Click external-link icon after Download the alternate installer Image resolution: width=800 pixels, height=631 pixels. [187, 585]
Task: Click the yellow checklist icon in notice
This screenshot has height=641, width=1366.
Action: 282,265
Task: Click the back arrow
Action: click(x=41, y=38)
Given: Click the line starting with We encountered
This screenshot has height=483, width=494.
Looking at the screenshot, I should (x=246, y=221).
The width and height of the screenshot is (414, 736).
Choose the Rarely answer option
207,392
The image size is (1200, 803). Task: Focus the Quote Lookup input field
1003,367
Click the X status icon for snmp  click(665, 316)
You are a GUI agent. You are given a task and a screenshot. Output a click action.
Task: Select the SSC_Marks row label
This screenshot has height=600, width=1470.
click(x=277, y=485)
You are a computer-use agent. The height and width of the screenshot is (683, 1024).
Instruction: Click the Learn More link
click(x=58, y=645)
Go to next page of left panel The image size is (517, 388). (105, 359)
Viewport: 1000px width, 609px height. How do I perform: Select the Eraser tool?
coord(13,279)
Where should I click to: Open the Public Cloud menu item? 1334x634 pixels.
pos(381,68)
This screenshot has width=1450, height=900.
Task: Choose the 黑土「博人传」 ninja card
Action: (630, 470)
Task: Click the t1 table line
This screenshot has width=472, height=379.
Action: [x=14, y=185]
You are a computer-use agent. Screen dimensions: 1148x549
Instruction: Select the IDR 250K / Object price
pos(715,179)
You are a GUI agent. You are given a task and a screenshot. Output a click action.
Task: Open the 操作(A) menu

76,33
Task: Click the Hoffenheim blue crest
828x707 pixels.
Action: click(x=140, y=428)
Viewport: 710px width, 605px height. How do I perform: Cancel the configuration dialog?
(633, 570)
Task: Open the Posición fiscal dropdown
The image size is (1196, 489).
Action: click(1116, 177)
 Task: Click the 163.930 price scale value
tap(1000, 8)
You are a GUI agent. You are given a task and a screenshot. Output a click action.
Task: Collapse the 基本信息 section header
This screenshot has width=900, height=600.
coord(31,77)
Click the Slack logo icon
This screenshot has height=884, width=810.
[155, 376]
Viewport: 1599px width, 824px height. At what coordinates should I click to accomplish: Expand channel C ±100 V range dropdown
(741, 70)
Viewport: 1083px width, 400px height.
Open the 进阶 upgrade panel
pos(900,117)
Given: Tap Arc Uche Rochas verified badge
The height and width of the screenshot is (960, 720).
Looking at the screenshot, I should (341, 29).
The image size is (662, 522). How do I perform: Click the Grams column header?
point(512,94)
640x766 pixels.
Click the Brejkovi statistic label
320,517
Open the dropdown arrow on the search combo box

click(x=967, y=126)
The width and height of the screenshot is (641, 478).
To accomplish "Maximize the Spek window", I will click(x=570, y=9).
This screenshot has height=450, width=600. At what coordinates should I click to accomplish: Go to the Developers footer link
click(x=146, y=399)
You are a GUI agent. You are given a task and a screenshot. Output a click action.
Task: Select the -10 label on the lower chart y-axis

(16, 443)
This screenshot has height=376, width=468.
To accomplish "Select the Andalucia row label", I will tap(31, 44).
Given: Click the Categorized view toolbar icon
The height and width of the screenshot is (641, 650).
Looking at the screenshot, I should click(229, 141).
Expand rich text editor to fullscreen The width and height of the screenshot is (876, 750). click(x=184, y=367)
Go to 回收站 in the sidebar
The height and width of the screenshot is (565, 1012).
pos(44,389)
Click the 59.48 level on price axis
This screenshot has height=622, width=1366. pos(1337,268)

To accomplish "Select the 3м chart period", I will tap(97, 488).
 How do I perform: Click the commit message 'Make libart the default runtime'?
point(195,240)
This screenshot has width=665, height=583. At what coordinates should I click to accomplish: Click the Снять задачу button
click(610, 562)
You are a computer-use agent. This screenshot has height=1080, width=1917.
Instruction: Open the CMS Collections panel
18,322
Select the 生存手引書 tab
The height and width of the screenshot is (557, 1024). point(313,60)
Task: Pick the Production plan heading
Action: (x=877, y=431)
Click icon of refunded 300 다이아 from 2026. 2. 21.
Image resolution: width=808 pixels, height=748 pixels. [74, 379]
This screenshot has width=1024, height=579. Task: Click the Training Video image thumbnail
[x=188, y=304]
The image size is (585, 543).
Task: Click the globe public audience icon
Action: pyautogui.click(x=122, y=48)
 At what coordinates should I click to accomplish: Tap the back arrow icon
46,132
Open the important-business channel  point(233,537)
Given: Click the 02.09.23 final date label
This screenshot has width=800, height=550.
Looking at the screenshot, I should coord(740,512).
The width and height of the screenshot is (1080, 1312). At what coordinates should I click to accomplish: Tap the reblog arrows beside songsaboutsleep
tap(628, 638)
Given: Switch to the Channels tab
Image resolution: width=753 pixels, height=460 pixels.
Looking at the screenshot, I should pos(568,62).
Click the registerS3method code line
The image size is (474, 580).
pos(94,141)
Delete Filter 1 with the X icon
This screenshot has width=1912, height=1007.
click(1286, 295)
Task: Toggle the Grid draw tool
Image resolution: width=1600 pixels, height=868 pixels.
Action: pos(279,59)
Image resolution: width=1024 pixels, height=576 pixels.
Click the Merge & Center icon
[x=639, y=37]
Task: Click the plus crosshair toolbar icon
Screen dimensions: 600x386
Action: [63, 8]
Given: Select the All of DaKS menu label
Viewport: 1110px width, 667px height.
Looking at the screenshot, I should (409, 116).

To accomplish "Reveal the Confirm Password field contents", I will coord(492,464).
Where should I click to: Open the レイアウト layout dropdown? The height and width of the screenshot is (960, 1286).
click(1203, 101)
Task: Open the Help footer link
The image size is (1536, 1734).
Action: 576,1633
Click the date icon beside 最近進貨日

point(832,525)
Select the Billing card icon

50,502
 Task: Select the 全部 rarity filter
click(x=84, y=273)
+++++
» TRY IT: Look over the listing and return each line that holds "toolbar".

» OUTPUT OF THE TASK:
Given: Click the Categorized view toolbar icon
Task: Click the plus crosshair toolbar icon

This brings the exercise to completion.